What is expected: Set down the entries once more, exactly as they are written.

Exercise inputs:
——————————
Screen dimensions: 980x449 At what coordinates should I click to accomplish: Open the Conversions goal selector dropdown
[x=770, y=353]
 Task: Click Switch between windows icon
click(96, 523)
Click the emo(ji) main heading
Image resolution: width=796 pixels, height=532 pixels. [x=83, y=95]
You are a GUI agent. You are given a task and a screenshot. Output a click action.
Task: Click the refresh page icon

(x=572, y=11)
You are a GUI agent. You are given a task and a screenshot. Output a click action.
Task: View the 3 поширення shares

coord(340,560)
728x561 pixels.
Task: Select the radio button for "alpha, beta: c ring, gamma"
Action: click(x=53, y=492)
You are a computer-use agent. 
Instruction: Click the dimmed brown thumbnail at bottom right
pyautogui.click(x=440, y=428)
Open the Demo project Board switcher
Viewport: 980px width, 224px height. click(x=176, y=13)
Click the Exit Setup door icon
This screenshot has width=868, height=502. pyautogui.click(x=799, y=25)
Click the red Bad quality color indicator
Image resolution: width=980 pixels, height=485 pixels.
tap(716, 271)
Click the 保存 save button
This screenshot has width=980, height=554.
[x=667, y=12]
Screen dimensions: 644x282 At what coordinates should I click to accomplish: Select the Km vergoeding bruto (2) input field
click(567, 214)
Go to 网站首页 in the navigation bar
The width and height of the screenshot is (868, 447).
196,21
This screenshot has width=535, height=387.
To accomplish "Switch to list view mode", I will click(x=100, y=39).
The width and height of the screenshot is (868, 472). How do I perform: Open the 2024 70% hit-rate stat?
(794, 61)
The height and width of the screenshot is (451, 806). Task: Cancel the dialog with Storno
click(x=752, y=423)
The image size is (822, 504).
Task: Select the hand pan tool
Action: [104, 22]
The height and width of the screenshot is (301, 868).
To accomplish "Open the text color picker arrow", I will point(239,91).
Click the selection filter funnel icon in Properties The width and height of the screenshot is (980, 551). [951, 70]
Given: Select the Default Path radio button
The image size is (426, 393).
——————————
Problem solution:
Screen dimensions: 980x449 At what coordinates should I click to accomplish: Open the Conversions goal selector dropdown
[x=770, y=353]
 Task: Click Switch between windows icon
click(96, 523)
Click the emo(ji) main heading
Image resolution: width=796 pixels, height=532 pixels. [x=83, y=95]
You are a GUI agent. You are given a task and a screenshot. Output a click action.
Task: Click the refresh page icon

(x=572, y=11)
You are a GUI agent. You are given a task and a screenshot. Output a click action.
Task: View the 3 поширення shares

coord(340,560)
728x561 pixels.
Task: Select the radio button for "alpha, beta: c ring, gamma"
Action: click(x=53, y=492)
You are a computer-use agent. 
Instruction: Click the dimmed brown thumbnail at bottom right
pyautogui.click(x=440, y=428)
Open the Demo project Board switcher
Viewport: 980px width, 224px height. click(x=176, y=13)
Click the Exit Setup door icon
This screenshot has width=868, height=502. pyautogui.click(x=799, y=25)
Click the red Bad quality color indicator
Image resolution: width=980 pixels, height=485 pixels.
tap(716, 271)
Click the 保存 save button
This screenshot has width=980, height=554.
[x=667, y=12]
Screen dimensions: 644x282 At what coordinates should I click to accomplish: Select the Km vergoeding bruto (2) input field
click(567, 214)
Go to 网站首页 in the navigation bar
The width and height of the screenshot is (868, 447).
196,21
This screenshot has width=535, height=387.
To accomplish "Switch to list view mode", I will click(x=100, y=39).
The width and height of the screenshot is (868, 472). How do I perform: Open the 2024 70% hit-rate stat?
(794, 61)
The height and width of the screenshot is (451, 806). Task: Cancel the dialog with Storno
click(x=752, y=423)
The image size is (822, 504).
Task: Select the hand pan tool
Action: [104, 22]
The height and width of the screenshot is (301, 868).
To accomplish "Open the text color picker arrow", I will point(239,91).
Click the selection filter funnel icon in Properties The width and height of the screenshot is (980, 551). [951, 70]
Given: Select the Default Path radio button
The image size is (426, 393).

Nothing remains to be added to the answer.